• _EXTRACTED DATA_
+ + + + +
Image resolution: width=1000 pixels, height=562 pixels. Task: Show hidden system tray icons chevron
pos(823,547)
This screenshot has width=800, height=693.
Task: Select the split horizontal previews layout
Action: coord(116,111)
+ + + + +
• _EXERCISE_
Extract every line of the items above and reproduce each one word for word, without any change.

• _FINAL ANSWER_
Image resolution: width=1000 pixels, height=562 pixels. Task: Show hidden system tray icons chevron
pos(823,547)
This screenshot has width=800, height=693.
Task: Select the split horizontal previews layout
Action: coord(116,111)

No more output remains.